#### Description of the task
A faithful copy is required. Print each line of the data exactly and omit the pictures.

#### Source data
◆ ◆ ◆ ◆ ◆

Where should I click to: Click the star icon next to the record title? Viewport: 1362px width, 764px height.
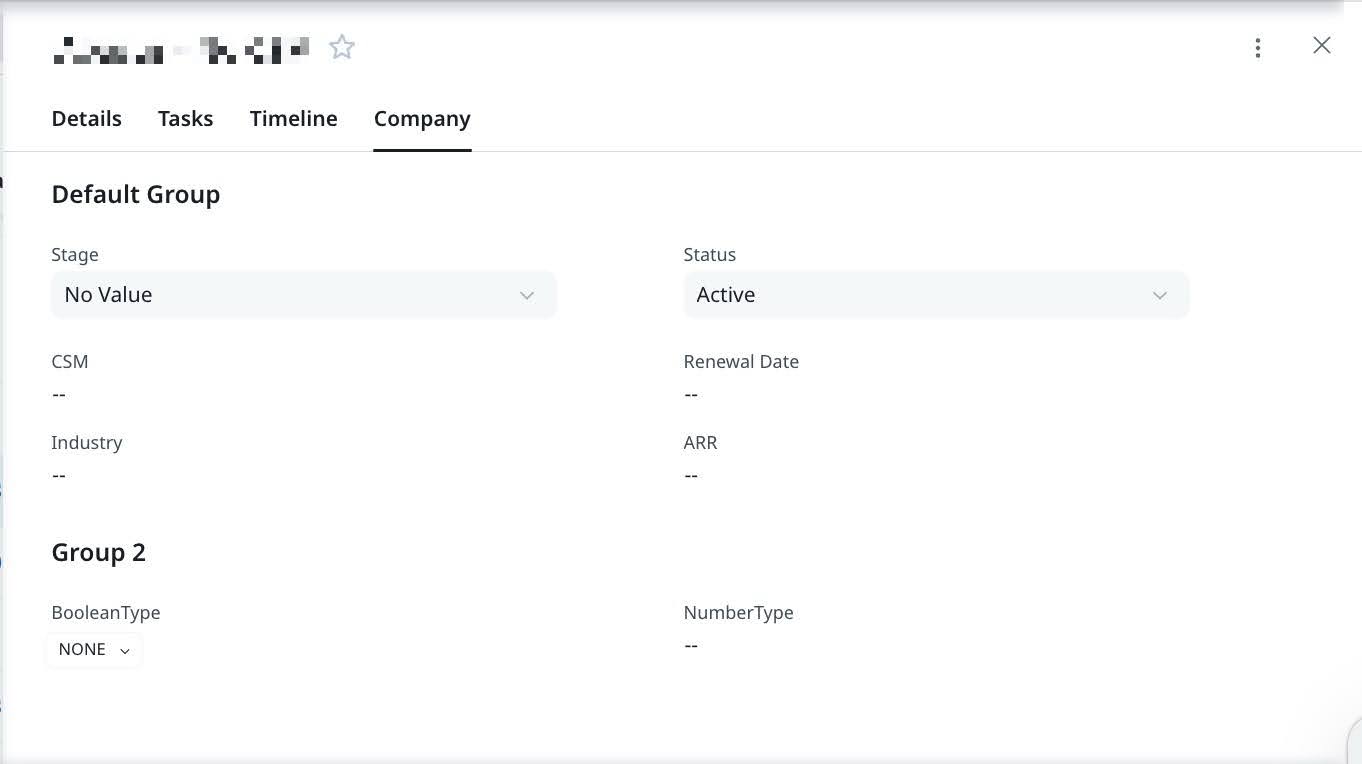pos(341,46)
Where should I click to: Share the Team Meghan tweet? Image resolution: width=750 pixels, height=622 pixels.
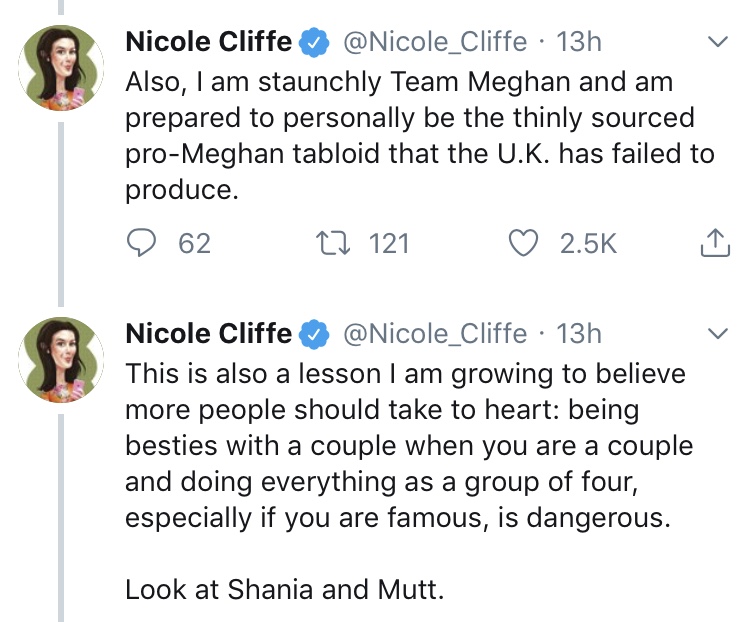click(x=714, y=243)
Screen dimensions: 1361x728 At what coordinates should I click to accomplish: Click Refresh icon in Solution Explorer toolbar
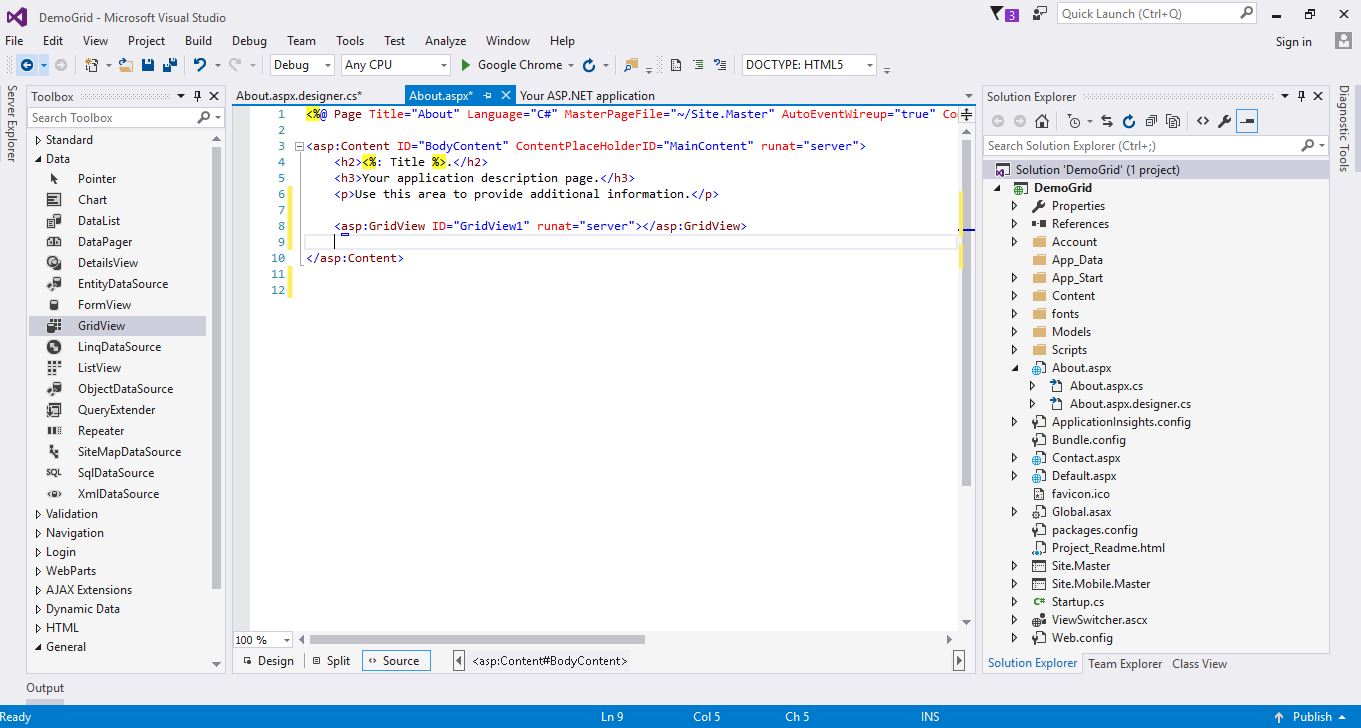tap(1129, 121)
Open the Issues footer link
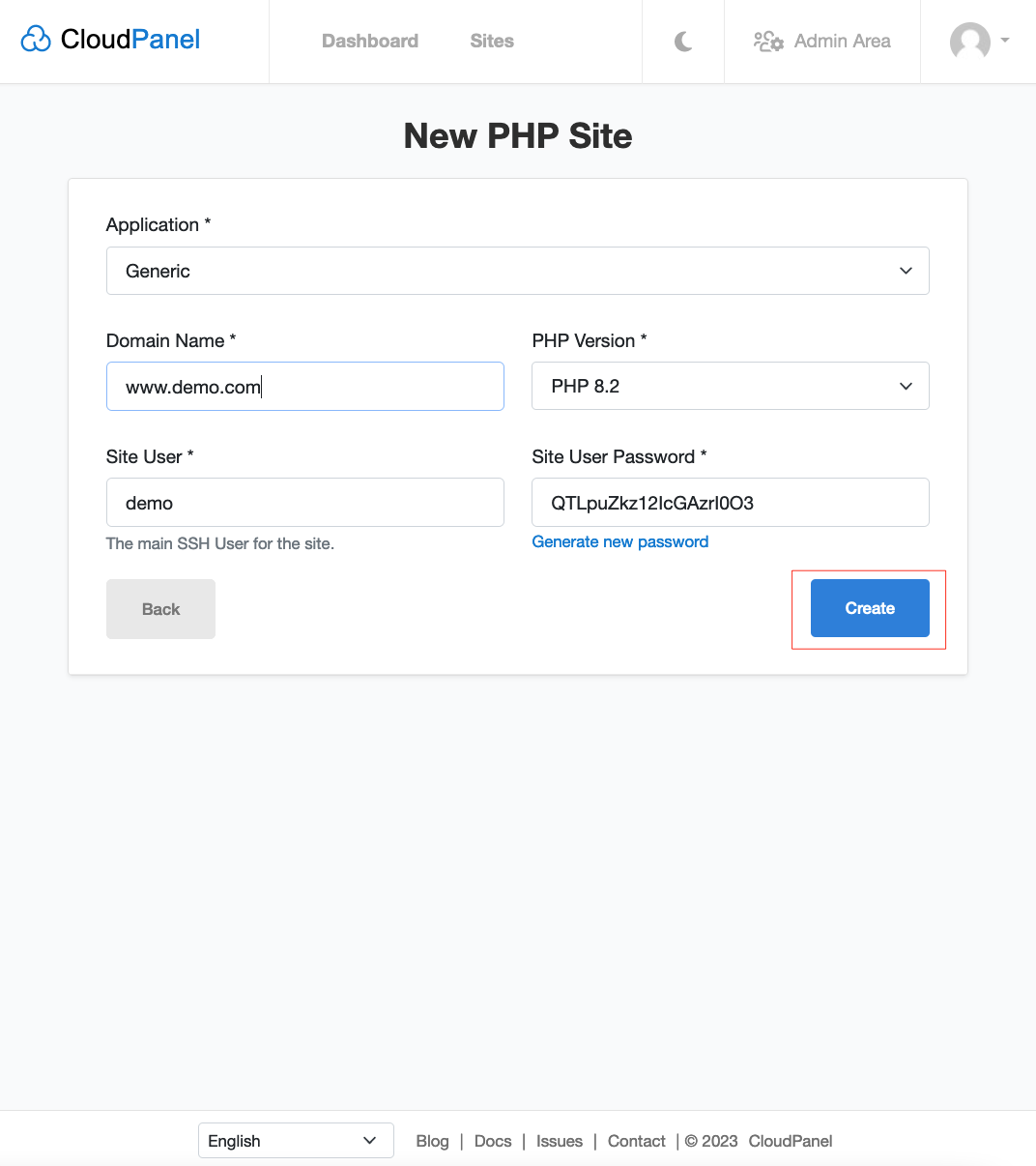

◆ ◆ ◆ ◆ ◆

#### Task result
Where should I click to: Click the star icon next to the record title? Viewport: 1362px width, 764px height.
pos(341,46)
Where should I click to: Share the Team Meghan tweet? Image resolution: width=750 pixels, height=622 pixels.
click(x=714, y=243)
Screen dimensions: 1361x728 At what coordinates should I click to accomplish: Click Refresh icon in Solution Explorer toolbar
tap(1129, 121)
Open the Issues footer link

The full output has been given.